Adding nano-particles to scorpion venom stops brain cancer in its tracks

University of Washington researchers have discovered that by combining chlorotoxin - a small peptide isolated from the venom of scorpions - with nanoparticles, they were able to cut the spread of cancerous cells by 98 percent.
Chlorotoxin has been used for the last ten years as a cancer treatment for its ability to slow cancerous cell invasion. The venom toxin binds to a surface protein (MMP-2) on the cancer cell's surface. Researchers believe that MMP-2 helps the cancer cell break through the protective cellular matrix to spread to new regions of the body. When chlorotoxin binds at the MMP-2 site, the activity is blocked, and both the MMP-2 protein and the chlorotoxin get absorbed back into the cancer cell - slowing the cancers ability to spread down to a crawl.

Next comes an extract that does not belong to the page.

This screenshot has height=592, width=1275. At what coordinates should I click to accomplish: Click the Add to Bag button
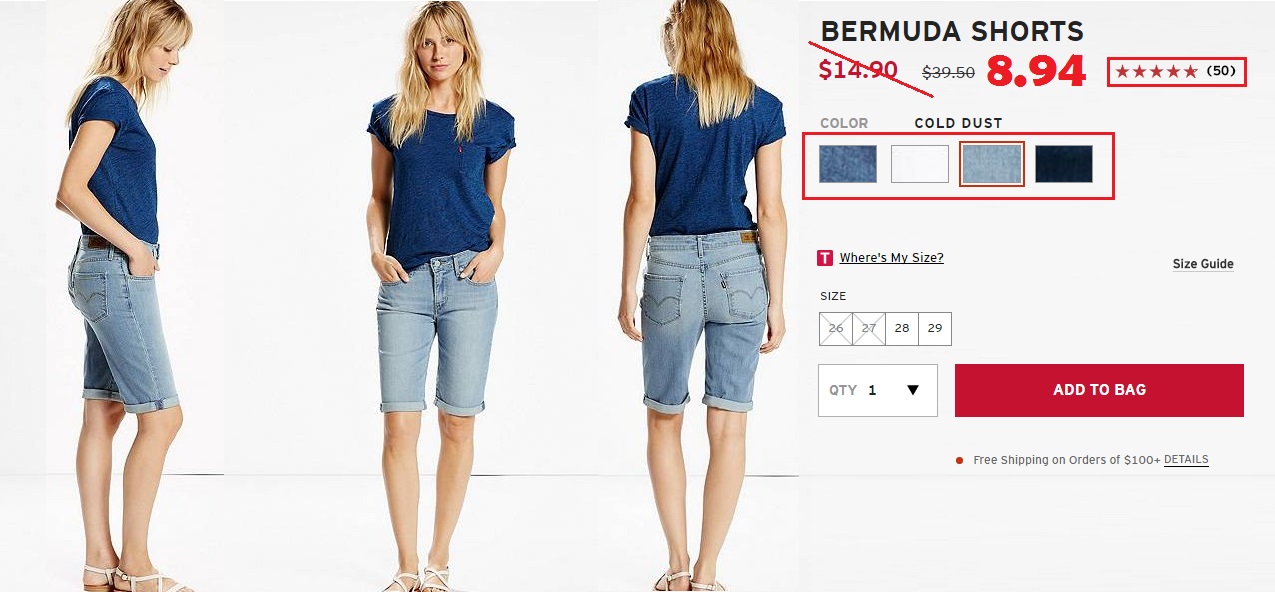1099,390
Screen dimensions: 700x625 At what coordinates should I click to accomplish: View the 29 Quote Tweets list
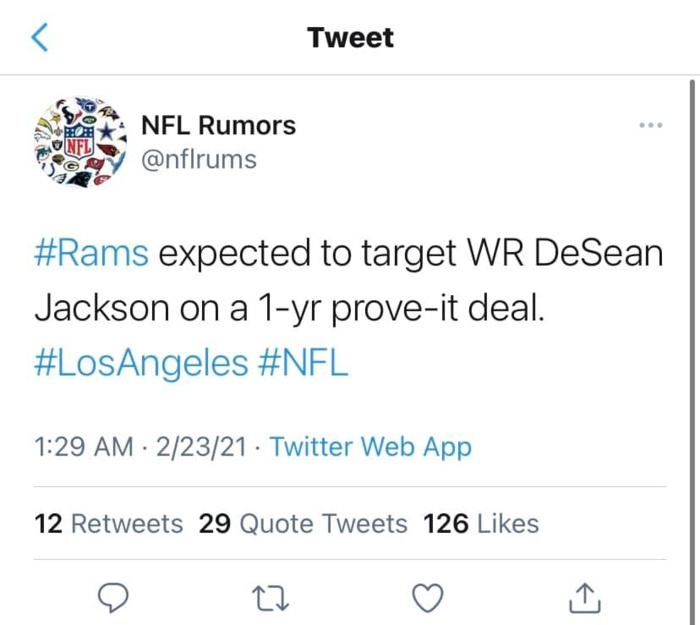pos(303,523)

Miqin Zhang, professor of materials science and engineering at UW is the lead author on the study, recently published in the journal Small.

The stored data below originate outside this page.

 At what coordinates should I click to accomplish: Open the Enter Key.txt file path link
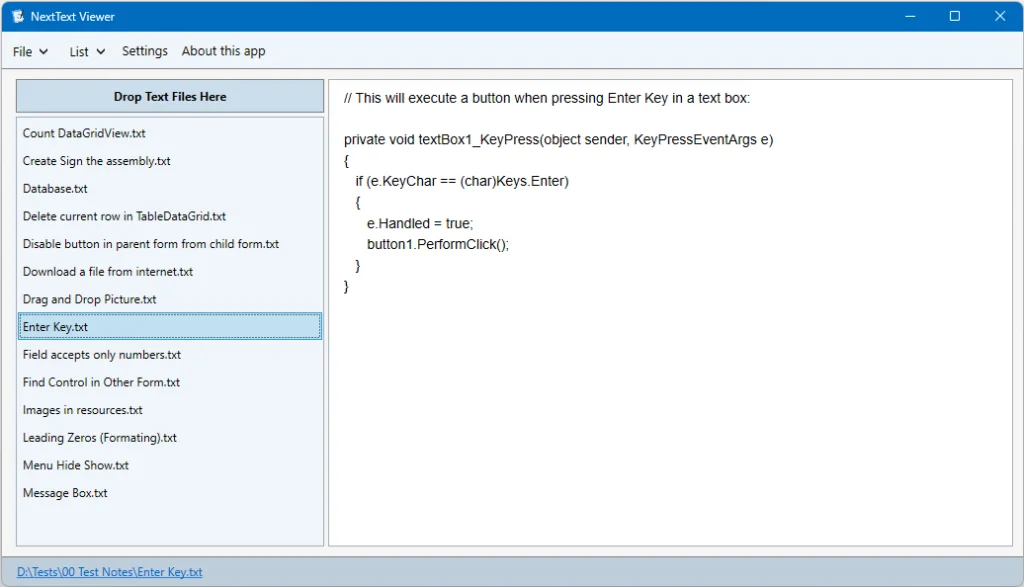click(x=110, y=571)
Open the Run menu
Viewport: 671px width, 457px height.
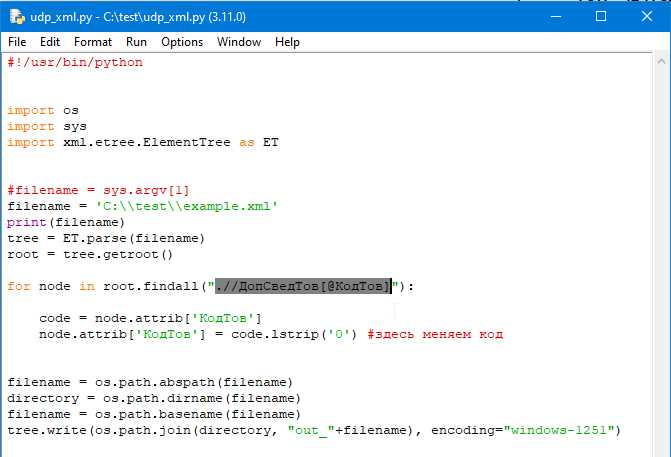click(136, 42)
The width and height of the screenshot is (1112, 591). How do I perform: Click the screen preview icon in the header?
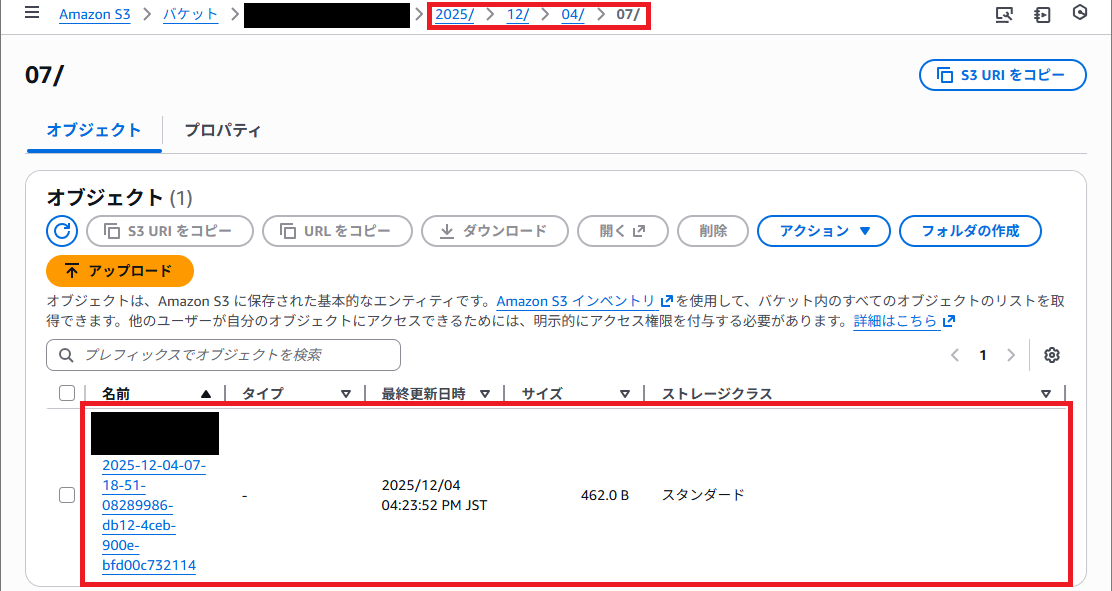click(x=1004, y=14)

To date, most cancer research has combined nanoparticles either with chemotherapy that kills cancer cells, or a therapy that seeks to disrupt the genetic activity of a cancerous cell. This marks the first time that nanoparticles have been combined with a therapy that physically stops cancer's spread.
Slowing the spread of cancer would be especially useful for treating highly invasive tumors such as brain cancer. MMP-2 also shows signs of being overactive in cancers of the breast, colon, skin, lung, prostate and ovaries - so the researchers are optimistic that the technique could be effective in slowing the spread of these other tumors as well.

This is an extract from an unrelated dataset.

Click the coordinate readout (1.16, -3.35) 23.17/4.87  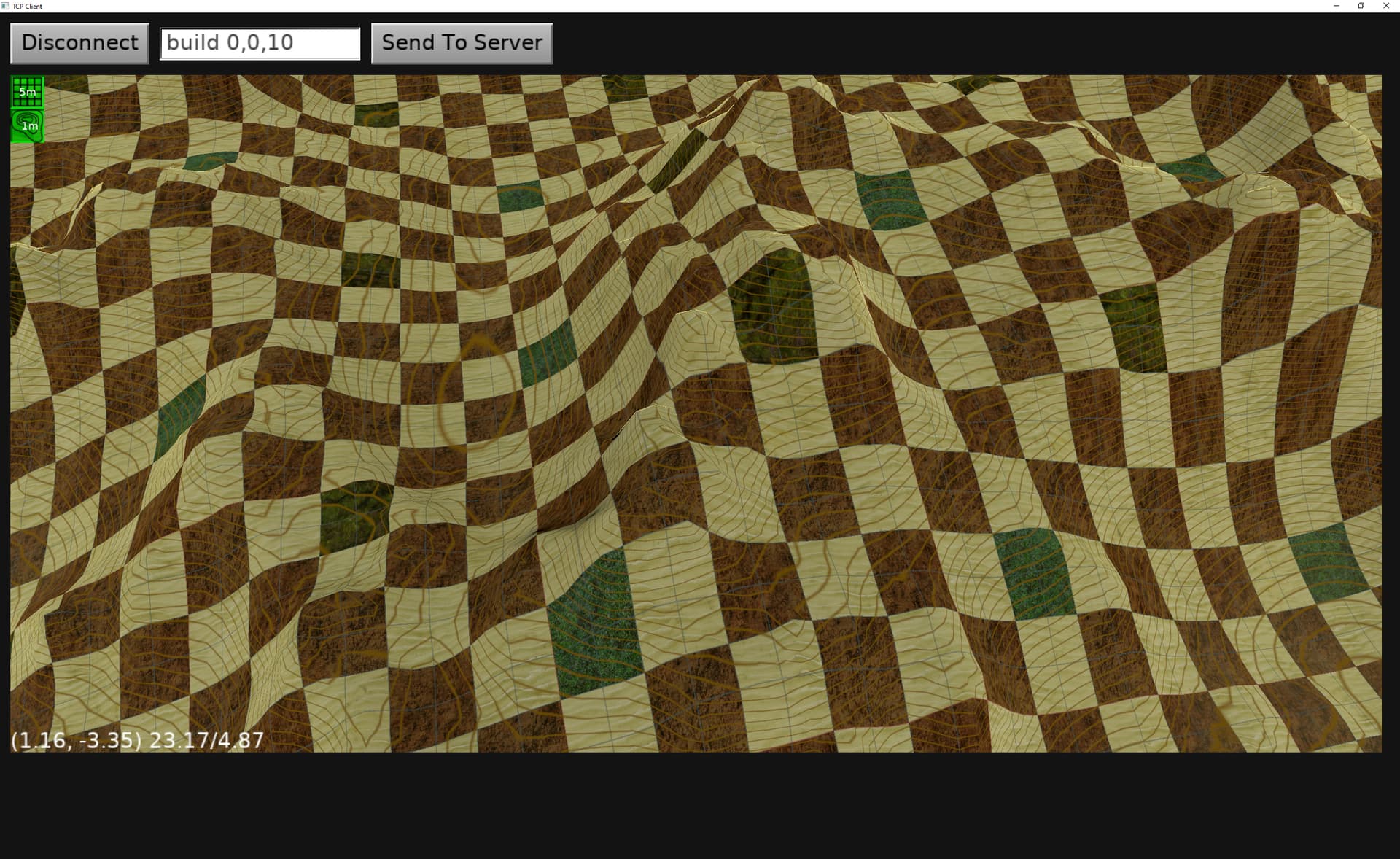click(137, 740)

Read more from the official release: http://uwnews.org/article.asp?articleID=48796



Good news!
Wow that sounds like a big leap forward. This is likely in the very early stages, but are they looking at combining this technique to slow down the spread along with Chemo in order to start killing it as well? If this were to pan out it seems it would turn cancer into a very manageable disease.